Dungeon Meshi - Current Impression
I was quite skeptical of this manga when I read some first pages of it and found it have a game-esque world. My skepticism was derived from reading How I Stalked Some Dude with an Exposed Nipple and Stumbled Upon the Zenithian Sword and Re:Monster before this. While How I Stalked Some Dude with an Exposed Nipple and Stumbled Upon the Zenithian Sword is a quite entertaining piece of work that tells a struggle of a irrelevant character to have the world highlighted him, the constant casual dropping of gaming term really detract my overall enjoyment. Like I said before in my post on MMO manga, dropping gaming term out of context with no relevance to the story or the theme of the manga can be a really immersion breaker, being oftenly poked to remind us that the world is a fake of fake. It is a lazy attempt of the mangaka trying to establish their characters "power level" or how some monster die by using arbitrary numbers. I understand that in the case of How I Stalked Some Dude with an Exposed Nipple and Stumbled Upon the Zenithian Sword it was a parody work of Dragon Quest, but really the game world setting could be handled better and more interwoven to the main story.
Giving the benefit of doubt, I hold out my skepticism and continue my read of Dungeon Meshi. It drop how adventurers could die and revived, so my alarm went high. But as went on, I'm completely wrong as Dungeon Meshi is the complete opposite of what I'm worry even when its world is game-esque. My experience so far is pretty positive as I always thoroughly entertained and my curiosity piqued by each chapters. I even can going as far as to say that fantasy author should read Dungeon Meshi for the part that make it excellent read.
So what make Dungeon Meshi good? Well, it is its world building or how it presented organically to be exact.

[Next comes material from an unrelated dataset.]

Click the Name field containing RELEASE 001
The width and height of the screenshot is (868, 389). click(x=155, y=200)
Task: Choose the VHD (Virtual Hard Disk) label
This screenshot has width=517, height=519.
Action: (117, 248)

Without it, the exotic ingredients of the cooking wouldn't piqued so much curiosity, nor it will give us the moment of "so clever, why nobody ever thought about this?". It is a game-esque world, but everthing that appear so far have their purpose in the world beyond its function. Reviving the dead is an usual business, literally, as there are people who make living out of it. The dungeon creatures have their own ecology which makes them feel convicing and living as part of the world but the detail of those ecology does not step overbound that makes people overthinking. The first level of the dungeon is packed with people and there bustling with activities like trading to simple resting.

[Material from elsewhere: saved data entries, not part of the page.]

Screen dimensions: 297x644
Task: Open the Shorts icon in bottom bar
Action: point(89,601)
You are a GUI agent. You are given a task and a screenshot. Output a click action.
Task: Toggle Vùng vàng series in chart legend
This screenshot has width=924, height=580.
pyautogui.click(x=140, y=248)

The organic presentation goes beyond worldbuilding stuffs. The characters acts rather casually to death since they can be revived (even though they still scared by the pain). In the chapter 10, we've shown a party of hotshot adventurers who look strong but in the end getting wiped out by trivial looking group of mimic insects. As also shown by Senshi and pretty much other group of the party (except the elf, and fuck her for being whiny and picky), being experienced adventurer here is shown by resourcefulness and expertise. This looks really trivial but really, with game-esque setting behind it, any other manga will attributed that to "level" or non-sensical active/passive skill.

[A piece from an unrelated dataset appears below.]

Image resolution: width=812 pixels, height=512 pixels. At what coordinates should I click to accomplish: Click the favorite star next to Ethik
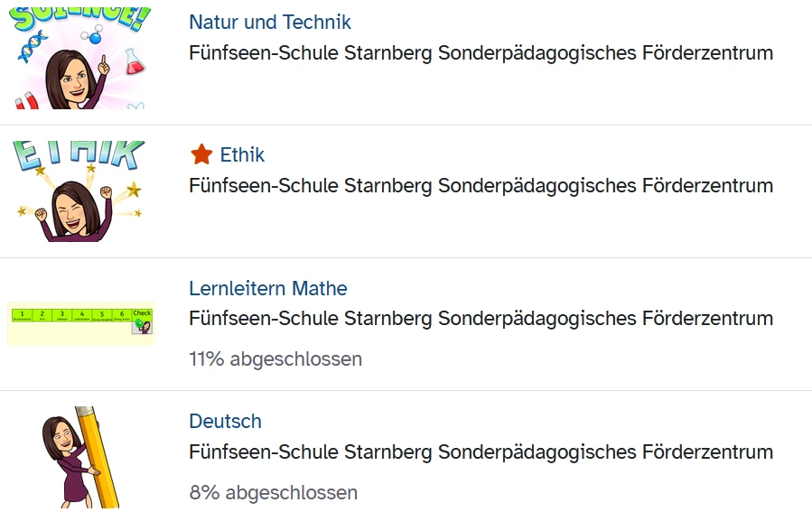(201, 155)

Dungeon Meshi got me to some rethinking. Besides what I have write above, why and how exactly I could judge it as good? I mean, the story is light-hearted in tone and there isn't anything much going on. There are interactions between characters but honestly it is light in there too. Usually I have to judged a work for its story, or/and character and with Dungeon Meshi doesn't quite fill either of those two criteria, it put left me quite baffled. Then it come up to my mind that Dungeon Meshi isn't usual narrative story. Its purpose is not to tell a intricately woven story with complex character, but to show and describe the world. It is a what I called encyclopedic narrative.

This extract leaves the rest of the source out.